Não se consegue entender uma existência sacerdotal regada por amor pequeno. Será insuportável e inaceitável, será problemático e conflitivo o ministério pastoral sem um amor que se estique na proporção daquele com que fomos amados por Jesus. Talvez, por causa desse amor miúdo, é que muitos sacerdotes não têm unção na palavra. Não conseguem fazer bem feito nem aquilo que lhes é mais próprio como celebrar a Eucaristia. Causam frieza, desânimo e afastamento naqueles que os veem falar, presidir, escutar, decidir… Sacerdotes assim estragam a Igreja porque não dão fruto… E não dão fruto porque não entregam a vida… E não entregam a vida porque lhes falta compaixão… Se lhes falta compaixão, falta a alma do sacerdócio. Maximiliano deu a vida no lugar de um pai, como Jesus deu a vida pelos seus, amando-os até fim. O amor sacerdotal é amor vicário, isto é, amor que se dá por compaixão, que se dá “no lugar de”; daí, “vicarius”. O sacerdote é “vigário”. Põe-se no lugar de, sente com, sofre com, vai com, morre com… com sua gente, com seu pequeno rebanho. Nosso serviço é ofício de amor, amoris officium, como escrevera Santo Agostinho.

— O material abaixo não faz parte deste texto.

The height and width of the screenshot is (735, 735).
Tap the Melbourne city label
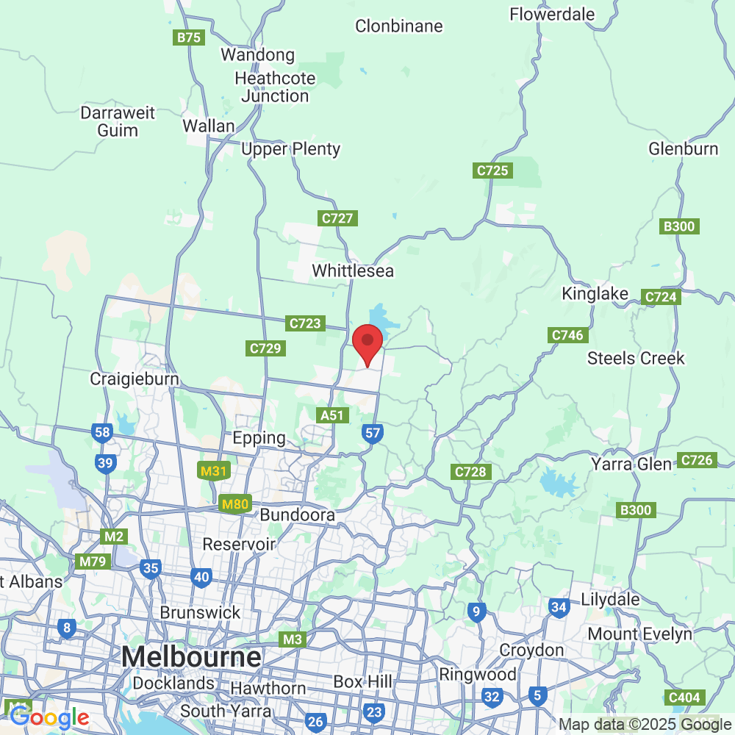[x=192, y=656]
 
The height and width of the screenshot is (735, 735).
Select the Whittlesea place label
[x=353, y=271]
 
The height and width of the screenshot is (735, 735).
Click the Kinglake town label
[x=595, y=294]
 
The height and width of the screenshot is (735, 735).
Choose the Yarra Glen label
[x=631, y=465]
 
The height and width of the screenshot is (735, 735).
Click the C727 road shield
[x=338, y=218]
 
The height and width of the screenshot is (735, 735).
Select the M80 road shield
[x=235, y=505]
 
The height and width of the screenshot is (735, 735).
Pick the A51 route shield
[x=332, y=415]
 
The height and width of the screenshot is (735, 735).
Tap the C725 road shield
[x=492, y=171]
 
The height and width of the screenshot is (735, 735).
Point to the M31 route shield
[x=213, y=471]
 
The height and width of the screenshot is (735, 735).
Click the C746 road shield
[x=567, y=335]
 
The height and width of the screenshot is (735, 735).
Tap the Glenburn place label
[x=683, y=149]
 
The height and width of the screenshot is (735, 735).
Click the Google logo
[x=49, y=717]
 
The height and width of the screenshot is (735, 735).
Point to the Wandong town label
[x=257, y=55]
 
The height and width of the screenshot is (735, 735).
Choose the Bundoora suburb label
[x=297, y=514]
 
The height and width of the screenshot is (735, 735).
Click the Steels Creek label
[x=636, y=359]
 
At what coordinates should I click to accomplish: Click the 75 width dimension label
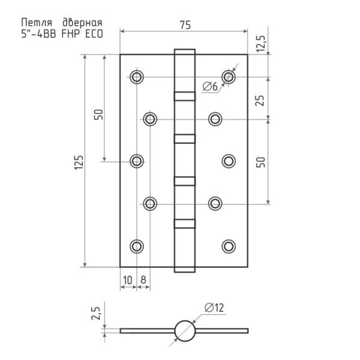(185, 25)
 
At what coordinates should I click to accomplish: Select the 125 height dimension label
(79, 163)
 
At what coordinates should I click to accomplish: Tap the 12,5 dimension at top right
(261, 44)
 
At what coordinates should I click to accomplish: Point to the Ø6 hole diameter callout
(210, 87)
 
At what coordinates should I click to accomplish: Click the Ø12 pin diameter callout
(214, 308)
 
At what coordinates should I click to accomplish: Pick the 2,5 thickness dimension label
(96, 313)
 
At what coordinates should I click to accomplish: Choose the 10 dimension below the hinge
(128, 280)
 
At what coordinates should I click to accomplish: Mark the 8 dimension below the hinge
(143, 280)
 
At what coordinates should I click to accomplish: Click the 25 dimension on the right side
(260, 100)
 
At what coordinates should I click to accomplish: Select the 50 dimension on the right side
(261, 162)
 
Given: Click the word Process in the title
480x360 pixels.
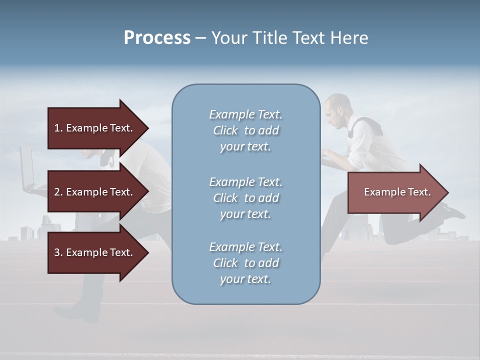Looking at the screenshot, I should tap(157, 38).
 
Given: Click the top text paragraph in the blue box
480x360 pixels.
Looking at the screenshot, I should tap(246, 130).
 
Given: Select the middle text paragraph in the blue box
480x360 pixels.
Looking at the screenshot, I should tap(246, 198).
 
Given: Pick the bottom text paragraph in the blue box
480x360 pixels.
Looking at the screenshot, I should tap(246, 263).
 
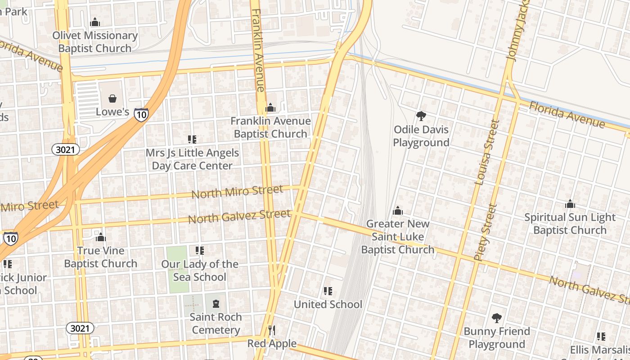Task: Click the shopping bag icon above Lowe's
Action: click(112, 98)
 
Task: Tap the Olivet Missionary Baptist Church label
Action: click(95, 42)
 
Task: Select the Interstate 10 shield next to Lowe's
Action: click(141, 115)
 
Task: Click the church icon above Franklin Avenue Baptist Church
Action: click(270, 108)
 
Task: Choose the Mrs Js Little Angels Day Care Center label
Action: click(192, 159)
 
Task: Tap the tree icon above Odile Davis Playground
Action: click(421, 117)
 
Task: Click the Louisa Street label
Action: click(487, 152)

Nossas comunidades, Marcelo, esquecerão nossas belas pregações, nossos mirabolantes projetos paroquiais, nossas manias e pecados, mas não esquecerão nossos gestos de amor, o menor deles. Talvez insignificantes e corriqueiros para nós, mas fecundos e inesquecíveis para aqueles que os receberam. Um olhar, um aperto de mão, uma visita, uma escuta em hora imprópria, um abraço na hora da morte, uma parada para dar atenção, um nome guardado e pronunciado, um afago, um quase nada feito com amor… isso fará parte indelével de muitos corações sensíveis, que jamais nos esquecerão.
Termino, caro Marcelo, dando-te, porque te amo e te quero um sacerdote amoroso, alguns minúsculos conselhos: não te esqueças daqueles que certamente te amarão mais, os pobres; põe amor em tudo que fizeres, na escuta, no trato, no cuidado das pessoas, pois agirás em nome de um Deus que é amor; age, pois, como quem oferece Deus naquilo que fazes; cuida para que todos se lembrem do modo como presides a Eucaristia e não do modo como consegues executar planos ou ajuntar recursos. Celebra bem, pois a Eucaristia faz a Igreja, dá sentido ao sacerdócio e formata o coração dos seus comensais. “Aquele que comemos naquela mesa nos transforma nele”, como pregava Santo Agostinho.
São Maximiliano Maria Kolbe escrevera um dia: “Conseguiremos tudo mais facilmente pela intercessão da Virgem Imaculada, a quem a bondade de Deus confiou os tesouros da sua misericórdia. Pois não há dúvida que a vontade de Maria seja para nós a própria vontade de Deus. E, quando nos dedicamos a ela, tornamo-nos em suas mãos instrumentos, como ela própria, nas mãos de Deus. Portanto, deixemo-nos dirigir por ela, ser conduzidos por ela, e sejamos calmos e seguros por ela guiados: pois ela cuidará de nós, tudo proverá e há de socorrer-nos prontamente nas necessidades do corpo e da alma, afastando nossas dificuldades e angústias”.
Marcelo, que a Virgem Santíssima, tão presente na vida, na fé e no ministério de São Maximiliano, cuide do teu coração sacerdotal para que ele seja sempre lugar de um misterioso amor que torne criativo e fecundo teu ministério, e assim te mostres como um homem que nasceu de Deus e conhece a Deus, um homem dado à diaconia e ao sacerdócio do amor, um homem habitado por Deus, um sacerdote no qual se vê a Deus, que é amor! Amém.